Multi-agent architectures: Delegate focused tasks to specialized agents with clean context windows and merge distilled results. Rather than one agent reviewing the entire PR, specialized agents handle focused tasks with clean context windows. The main agent coordinates with a high-level plan while subagents perform deep technical work or use tools to find relevant information. Each subagent might explore extensively, using tens of thousands of tokens or more, but returns only a condensed, distilled summary of its work.
Context-efficient tools: Design tools that are token-efficient and unambiguous. Make sure there is no bloating of tools, leading to confusion for the LLM on which tool to use.
Building With Context in Mind
Start with context budgets. Decide upfront: this feature gets at most X tokens of context. Then engineer to that constraint.
Instrument everything. Track what context is getting sent, what the model uses, and what it ignores.
Test context degradation. What happens when conversations get long? When users upload large documents? When does your knowledge base grow?

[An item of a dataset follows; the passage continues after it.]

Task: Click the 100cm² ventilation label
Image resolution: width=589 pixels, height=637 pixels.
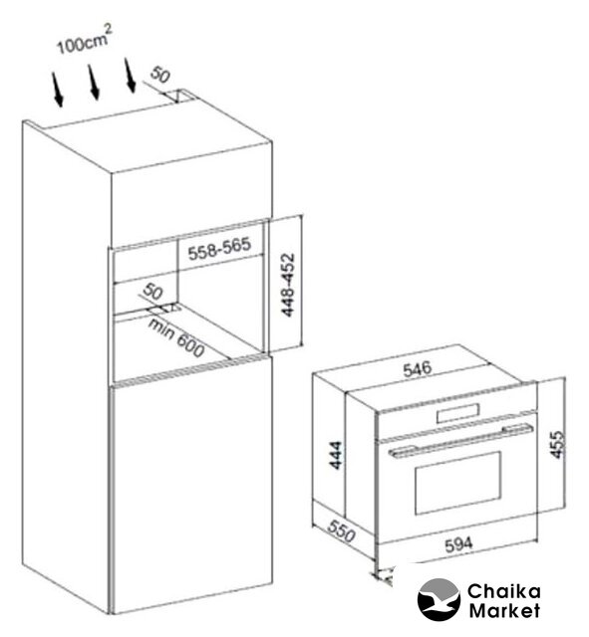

Design for stateful context. Your application has a state, conversation phase, user intent, and task progress. Use it to determine the context to be sent to the LLM.
Treat context as a first-class concern. Treat context as part of core architecture, not a post-hoc optimization.
Think in attention budget. Every token you add depletes the model’s ability to focus on what matters. Be ruthless about what earns its place in context.
Conclusion
We now have models with massive context windows, yet production experience repeatedly shows that smaller, better-curated contexts lead to more reliable systems.
Context engineering is not about working around limitations. It is about building systems that remain predictable, efficient, and understandable as they scale. It reflects a shift from asking “How do I prompt this?” to “What information does this system need at this moment?”
Context will not manage itself.
Do not take context for granted. Engineer it intentionally, measure it constantly, and optimize it relentlessly.
Your production systems and your users will thank you.